• **Input for this task**:

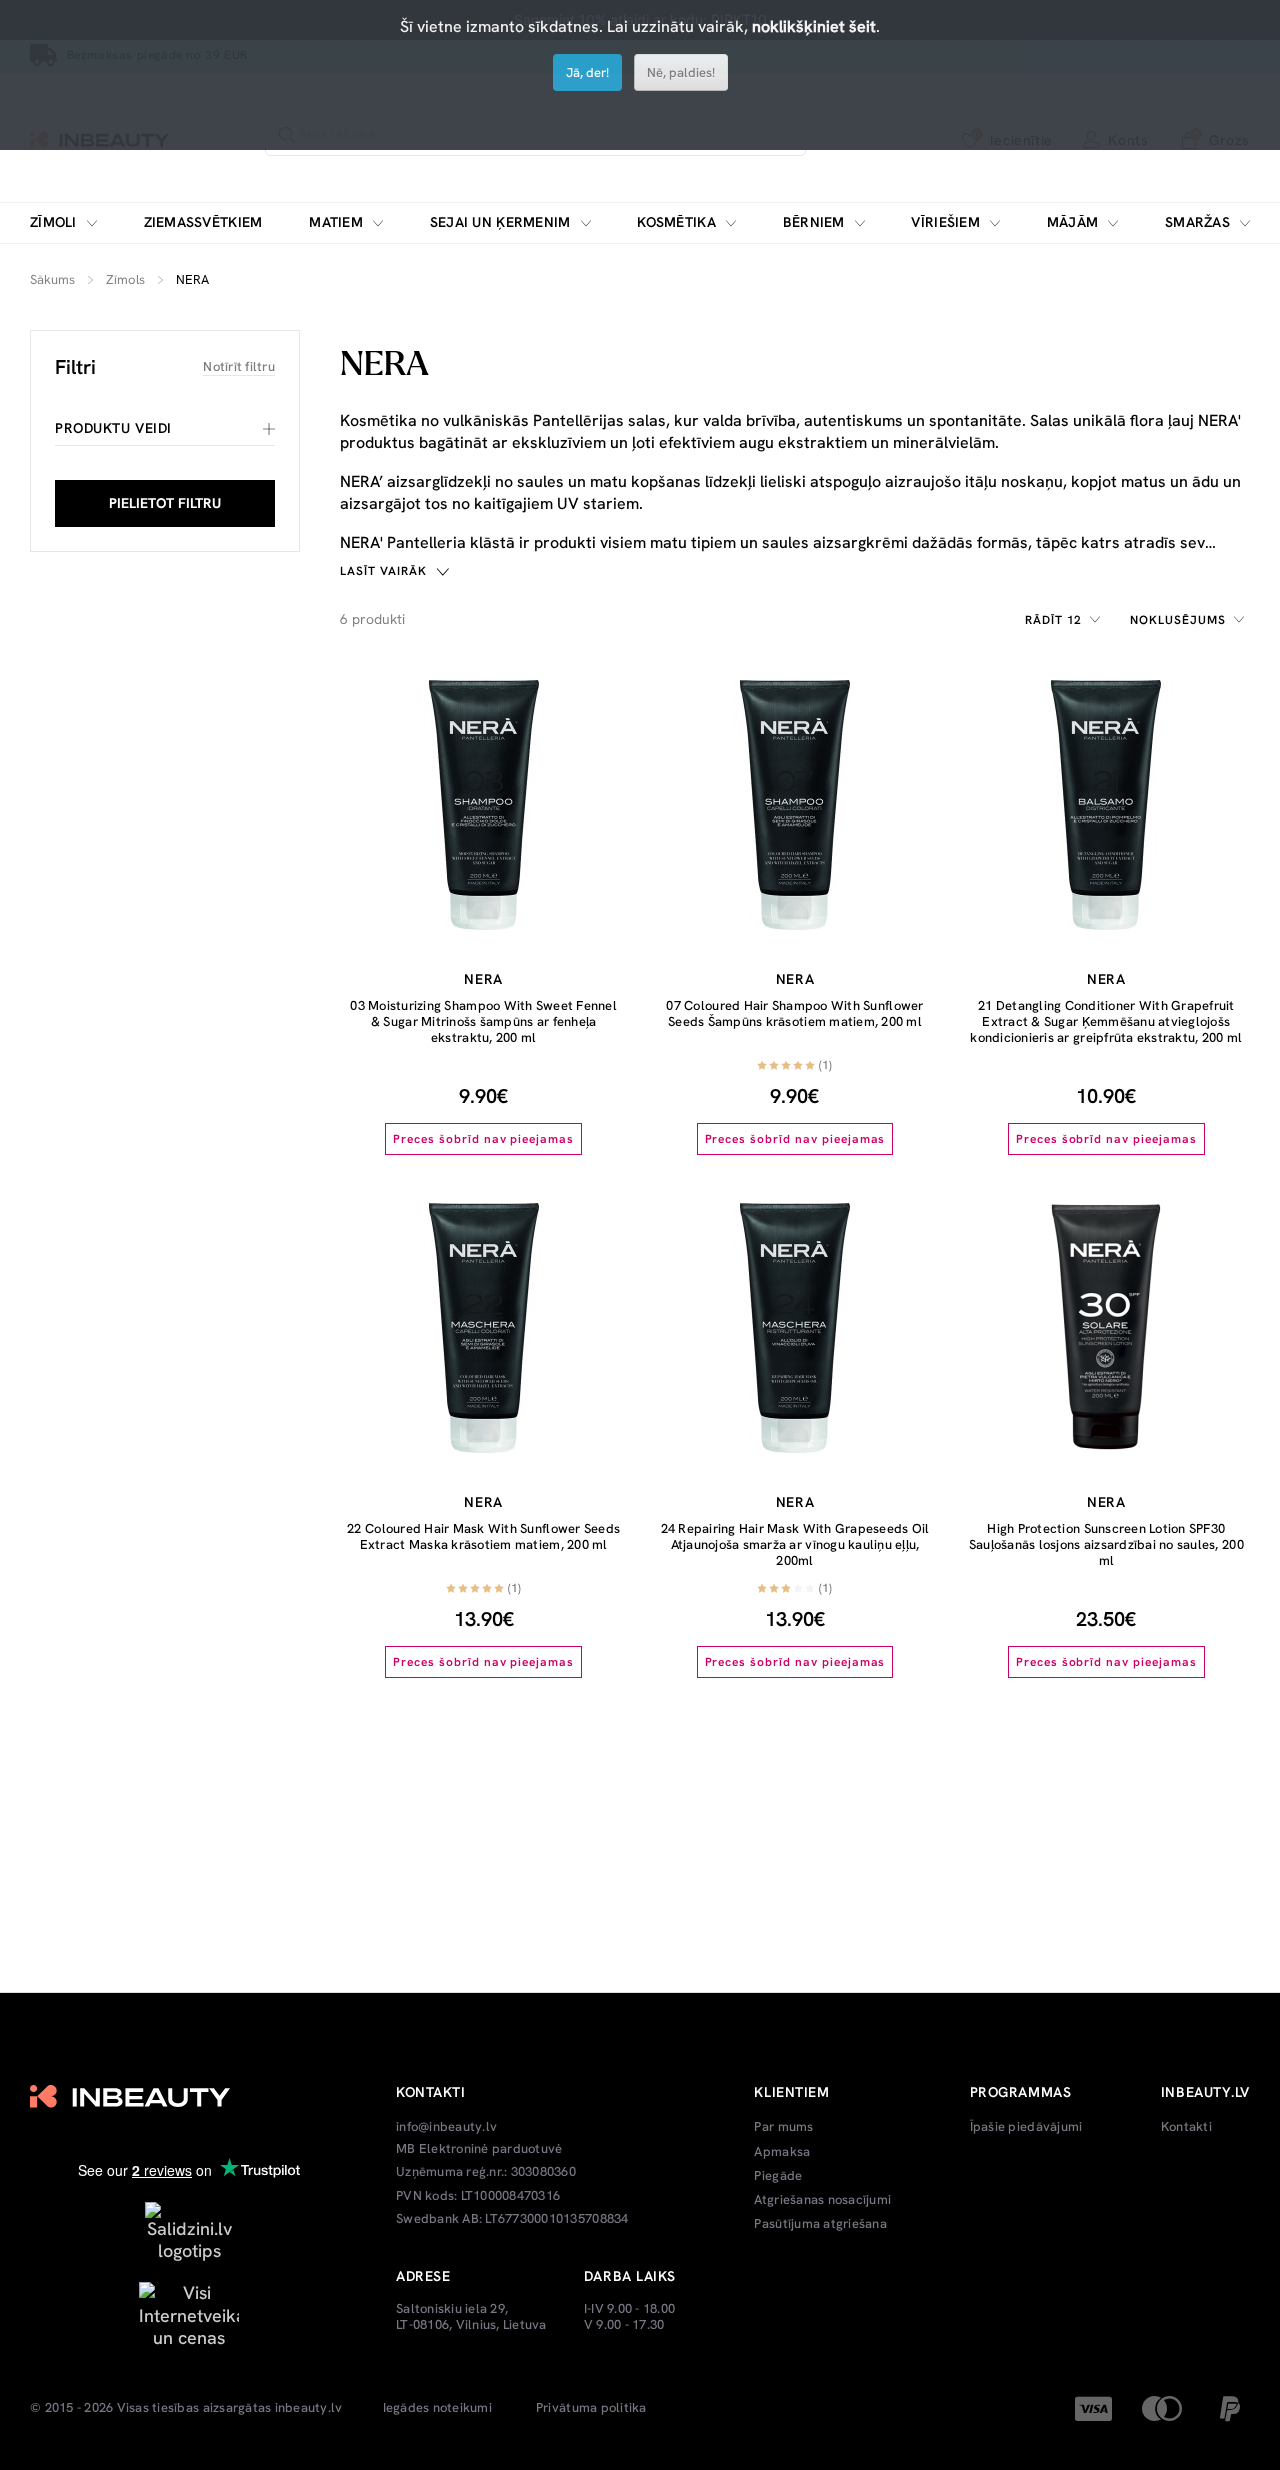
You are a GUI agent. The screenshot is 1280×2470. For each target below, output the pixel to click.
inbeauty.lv (309, 2408)
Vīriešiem (945, 222)
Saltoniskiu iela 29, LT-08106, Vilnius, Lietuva (471, 2316)
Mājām (1072, 222)
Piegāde (778, 2176)
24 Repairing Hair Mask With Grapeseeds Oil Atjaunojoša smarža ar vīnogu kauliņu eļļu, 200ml (795, 1544)
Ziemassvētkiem (203, 222)
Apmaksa (782, 2152)
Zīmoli (53, 222)
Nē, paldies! (681, 72)
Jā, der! (587, 72)
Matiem (336, 222)
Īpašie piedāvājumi (1026, 2127)
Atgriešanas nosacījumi (822, 2200)
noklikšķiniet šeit (814, 26)
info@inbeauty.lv (446, 2127)
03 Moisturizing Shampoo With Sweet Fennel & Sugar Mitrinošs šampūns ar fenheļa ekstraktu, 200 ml (483, 1021)
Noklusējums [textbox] (1178, 620)
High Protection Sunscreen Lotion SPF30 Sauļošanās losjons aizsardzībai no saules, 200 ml (1106, 1544)
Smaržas (1197, 222)
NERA (483, 979)
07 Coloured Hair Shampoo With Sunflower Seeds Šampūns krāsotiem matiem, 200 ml (794, 1013)
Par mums (783, 2127)
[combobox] (1066, 620)
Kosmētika (676, 222)
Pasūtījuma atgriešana (820, 2224)
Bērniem (814, 222)
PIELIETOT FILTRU (165, 503)
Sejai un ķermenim (500, 222)
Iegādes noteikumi (437, 2408)
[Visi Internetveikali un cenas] (189, 2313)
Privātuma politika (591, 2408)
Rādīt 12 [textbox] (1054, 620)
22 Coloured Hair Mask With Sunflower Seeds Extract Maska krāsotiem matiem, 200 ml (483, 1536)
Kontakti (1186, 2127)
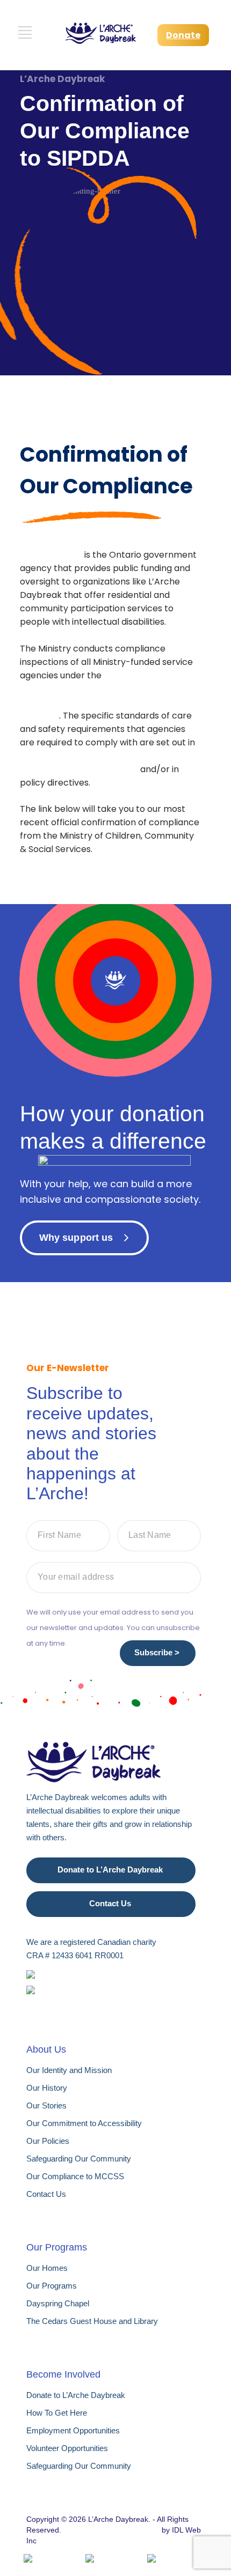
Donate (183, 35)
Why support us (76, 1237)
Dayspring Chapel (57, 2303)
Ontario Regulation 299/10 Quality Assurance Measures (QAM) (90, 762)
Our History (46, 2087)
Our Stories (46, 2105)
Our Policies (47, 2140)
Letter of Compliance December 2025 (95, 874)
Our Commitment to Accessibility (84, 2123)
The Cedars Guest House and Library (92, 2321)
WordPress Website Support (111, 2530)
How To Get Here (56, 2412)
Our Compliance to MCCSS (75, 2176)
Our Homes (47, 2267)
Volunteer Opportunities (67, 2448)
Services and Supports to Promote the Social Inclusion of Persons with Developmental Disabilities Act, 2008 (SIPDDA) (109, 695)
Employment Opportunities (73, 2430)
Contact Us (110, 1903)
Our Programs (51, 2285)
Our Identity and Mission (69, 2070)
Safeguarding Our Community (78, 2158)
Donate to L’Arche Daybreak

• **Exercise**: Out of the preceding entries, pull every line containing the string "textbox".

• **Task result**:
Noklusējums [textbox] (1178, 620)
Rādīt 12 [textbox] (1054, 620)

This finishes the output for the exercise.